Photo Credit: CNS file photo/Jon L. Hendricks

There are few years in one’s life that are more exciting (and sometimes more hectic) than an engagement year. After the proposal begins a slew of preparation activities. Book the church, find the reception venue, select your wedding party, decide on wedding attire, choose flowers, select music… “I could never plan a wedding in only a year!” a co-worker once told me. The truth is, a wedding can be planned in a few months if you really have to. All that stuff, while important to making the wedding day memorable, is — in the words of my future father-in-law — “fluff.”

The truly important stuff of a wedding is the growth and preparation of the couple themselves, so that the many years following their few hours of public celebration will be strong and joyful. This means making certain decisions intentionally, long before the wedding day. One of these decisions is selecting a marriage preparation program.

The Catholic Church has a lot to offer when it comes to marriage prep, but as far as I know, no pre-engagement programs. Since marriage prep programs are typically designed to prepare you for the marriage, not discern it, it’s a good idea to go through your own prayer and discernment even before getting engaged. The last thing you want is to put lots of money down on a reception venue — let alone get married — later to discover that your union with Mister or Miss Right was not meant to be.

The priest or deacon presiding at your wedding may recommend a particular program, and many couples submit as if marriage preparation is simply a hoop to jump through. But if you see it as a chance to confirm your vocation to marriage and as something that will enrich all your years, participating in such a program can be very enjoyable. Many dioceses offer weekend retreats, programs that meet once a week for several weeks, parish-based programs, or meetings with married couples in their homes; or they may simply have you meet with a priest regularly. While your priest or deacon may suggest a particular program, you have the right to suggest a program more fitted to your needs as a couple. It’s worth asking. My fiancée Sarah and I decided to partake in a full weekend experience called Catholic Engaged Encounter, an international marriage preparation program.

§ **Direction 1**: Reproduce the passage on marriage preparation word for word, starting at "The truly important" and ending at "a marriage preparation program.".
§ **Direction 2**:
Answer these questions from the passage on marriage preparation:
(a) What word did the writer's future father-in-law use for wedding details such as flowers and music?
(b) What kind of programs does the Catholic Church not have, as far as the writer knows?
(c) Which program did the writer and Sarah decide to take part in?
The listing has nothing to do with the passage on marriage preparation.

§ **Stored rows**:
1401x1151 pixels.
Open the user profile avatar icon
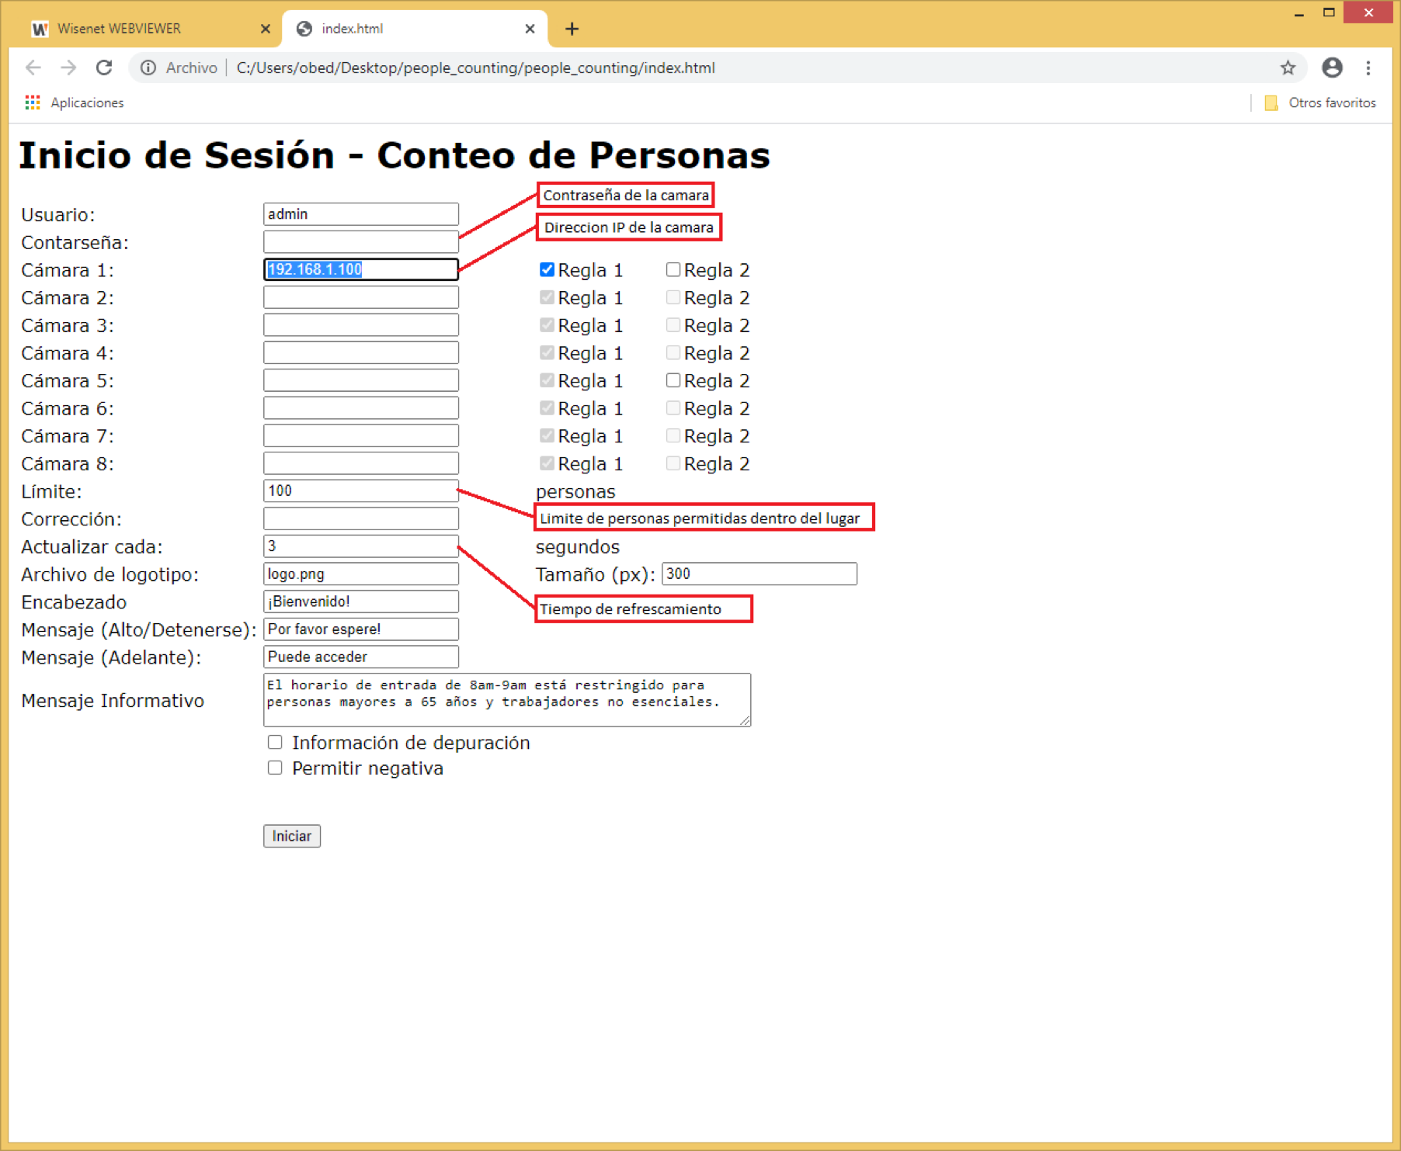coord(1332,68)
---
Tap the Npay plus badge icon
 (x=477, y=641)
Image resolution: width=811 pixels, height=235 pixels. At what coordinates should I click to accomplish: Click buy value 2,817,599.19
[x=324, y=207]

§ **Exercise answer 1**:
The truly important stuff of a wedding is the growth and preparation of the couple themselves, so that the many years following their few hours of public celebration will be strong and joyful. This means making certain decisions intentionally, long before the wedding day. One of these decisions is selecting a marriage preparation program.

§ **Exercise answer 2**:
(a) "Fluff."
(b) Pre-engagement programs.
(c) Catholic Engaged Encounter, a full weekend experience and international marriage preparation program.